--- START ---

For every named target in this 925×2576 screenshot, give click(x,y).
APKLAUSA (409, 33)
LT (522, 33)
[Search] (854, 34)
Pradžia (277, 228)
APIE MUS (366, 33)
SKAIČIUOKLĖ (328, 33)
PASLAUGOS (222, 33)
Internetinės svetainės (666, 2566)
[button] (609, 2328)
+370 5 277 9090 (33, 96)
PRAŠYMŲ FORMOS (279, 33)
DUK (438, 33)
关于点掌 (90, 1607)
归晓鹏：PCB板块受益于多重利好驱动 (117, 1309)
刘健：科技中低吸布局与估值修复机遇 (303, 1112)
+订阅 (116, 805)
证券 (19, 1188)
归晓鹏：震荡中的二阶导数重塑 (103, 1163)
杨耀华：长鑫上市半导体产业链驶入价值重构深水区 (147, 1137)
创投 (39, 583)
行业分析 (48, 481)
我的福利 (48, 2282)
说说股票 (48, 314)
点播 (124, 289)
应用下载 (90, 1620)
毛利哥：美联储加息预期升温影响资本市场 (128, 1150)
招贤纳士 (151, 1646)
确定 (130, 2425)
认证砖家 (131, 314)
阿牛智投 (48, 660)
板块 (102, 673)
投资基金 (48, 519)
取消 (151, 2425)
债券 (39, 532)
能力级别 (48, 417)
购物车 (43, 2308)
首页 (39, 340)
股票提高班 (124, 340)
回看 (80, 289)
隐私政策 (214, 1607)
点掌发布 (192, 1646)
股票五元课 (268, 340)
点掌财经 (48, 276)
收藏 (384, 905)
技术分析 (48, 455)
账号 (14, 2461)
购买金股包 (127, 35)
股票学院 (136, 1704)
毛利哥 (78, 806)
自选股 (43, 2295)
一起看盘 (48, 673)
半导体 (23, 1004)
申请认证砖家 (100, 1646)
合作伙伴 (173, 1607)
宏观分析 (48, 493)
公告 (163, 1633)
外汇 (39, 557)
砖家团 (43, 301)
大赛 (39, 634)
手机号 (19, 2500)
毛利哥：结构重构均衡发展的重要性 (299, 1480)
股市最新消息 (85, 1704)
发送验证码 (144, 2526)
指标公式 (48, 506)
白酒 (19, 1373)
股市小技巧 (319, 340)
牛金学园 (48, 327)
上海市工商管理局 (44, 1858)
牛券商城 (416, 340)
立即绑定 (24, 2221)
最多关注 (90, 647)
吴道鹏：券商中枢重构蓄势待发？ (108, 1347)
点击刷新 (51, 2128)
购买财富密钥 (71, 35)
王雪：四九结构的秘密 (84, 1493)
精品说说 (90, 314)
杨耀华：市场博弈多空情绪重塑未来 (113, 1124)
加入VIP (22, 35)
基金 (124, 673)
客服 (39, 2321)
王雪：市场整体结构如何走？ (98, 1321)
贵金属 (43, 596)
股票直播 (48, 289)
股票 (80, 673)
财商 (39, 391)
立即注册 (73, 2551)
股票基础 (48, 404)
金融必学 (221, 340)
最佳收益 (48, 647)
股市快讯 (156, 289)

--- END ---

- What this task involves -
Print all the records precisely.

- Task answer -
For every named target in this 925×2576 screenshot, give click(x,y).
APKLAUSA (409, 33)
LT (522, 33)
[Search] (854, 34)
Pradžia (277, 228)
APIE MUS (366, 33)
SKAIČIUOKLĖ (328, 33)
PASLAUGOS (222, 33)
Internetinės svetainės (666, 2566)
[button] (609, 2328)
+370 5 277 9090 (33, 96)
PRAŠYMŲ FORMOS (279, 33)
DUK (438, 33)
关于点掌 (90, 1607)
归晓鹏：PCB板块受益于多重利好驱动 (117, 1309)
刘健：科技中低吸布局与估值修复机遇 (303, 1112)
+订阅 (116, 805)
证券 (19, 1188)
归晓鹏：震荡中的二阶导数重塑 (103, 1163)
杨耀华：长鑫上市半导体产业链驶入价值重构深水区 (147, 1137)
创投 (39, 583)
行业分析 (48, 481)
我的福利 (48, 2282)
说说股票 (48, 314)
点播 (124, 289)
应用下载 (90, 1620)
毛利哥：美联储加息预期升温影响资本市场 (128, 1150)
招贤纳士 (151, 1646)
确定 (130, 2425)
认证砖家 (131, 314)
阿牛智投 (48, 660)
板块 (102, 673)
投资基金 (48, 519)
取消 (151, 2425)
债券 (39, 532)
能力级别 (48, 417)
购物车 (43, 2308)
首页 (39, 340)
股票提高班 (124, 340)
回看 (80, 289)
隐私政策 (214, 1607)
点掌发布 (192, 1646)
股票五元课 (268, 340)
点掌财经 (48, 276)
收藏 (384, 905)
技术分析 (48, 455)
账号 (14, 2461)
购买金股包 (127, 35)
股票学院 (136, 1704)
毛利哥 (78, 806)
自选股 (43, 2295)
一起看盘 (48, 673)
半导体 (23, 1004)
申请认证砖家 (100, 1646)
合作伙伴 (173, 1607)
宏观分析 (48, 493)
公告 (163, 1633)
外汇 (39, 557)
砖家团 (43, 301)
大赛 (39, 634)
手机号 (19, 2500)
毛利哥：结构重构均衡发展的重要性 (299, 1480)
股市最新消息 (85, 1704)
发送验证码 (144, 2526)
指标公式 (48, 506)
白酒 (19, 1373)
股市小技巧 (319, 340)
牛金学园 (48, 327)
上海市工商管理局 (44, 1858)
牛券商城 (416, 340)
立即绑定 (24, 2221)
最多关注 (90, 647)
吴道鹏：券商中枢重构蓄势待发？ (108, 1347)
点击刷新 (51, 2128)
购买财富密钥 (71, 35)
王雪：四九结构的秘密 (84, 1493)
精品说说 (90, 314)
杨耀华：市场博弈多空情绪重塑未来 (113, 1124)
加入VIP (22, 35)
基金 (124, 673)
客服 (39, 2321)
王雪：市场整体结构如何走？ (98, 1321)
贵金属 (43, 596)
股票直播 (48, 289)
股票 (80, 673)
财商 (39, 391)
立即注册 (73, 2551)
股票基础 (48, 404)
金融必学 (221, 340)
最佳收益 (48, 647)
股市快讯 (156, 289)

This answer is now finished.